— Your instructions —
At the line containing "My account (36, 2111)", start repeating the entries exactly, and continue through the last line.

Collected data

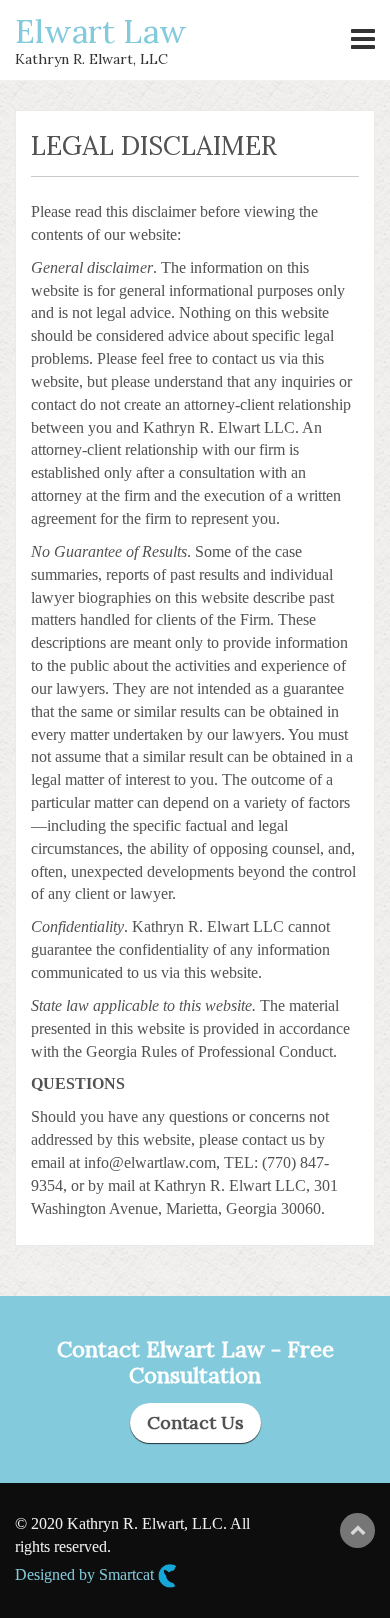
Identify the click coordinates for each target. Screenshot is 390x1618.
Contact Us (195, 1422)
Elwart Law (101, 31)
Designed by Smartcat (86, 1574)
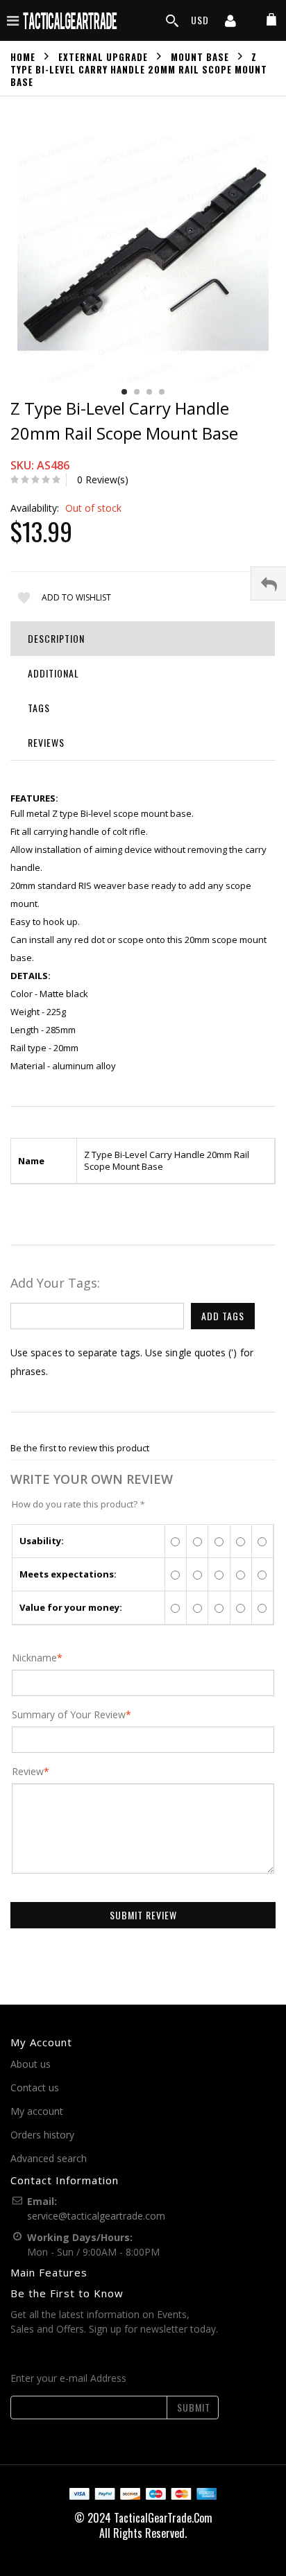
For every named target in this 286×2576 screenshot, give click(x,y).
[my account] (230, 22)
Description (56, 638)
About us (30, 2064)
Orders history (42, 2134)
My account (36, 2111)
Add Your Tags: (55, 1283)
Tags (39, 707)
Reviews (46, 742)
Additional (53, 673)
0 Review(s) (102, 479)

— Exercise solution —
My account (36, 2111)
Add Your Tags: (55, 1283)
Tags (39, 707)
Reviews (46, 742)
Additional (53, 673)
0 Review(s) (102, 479)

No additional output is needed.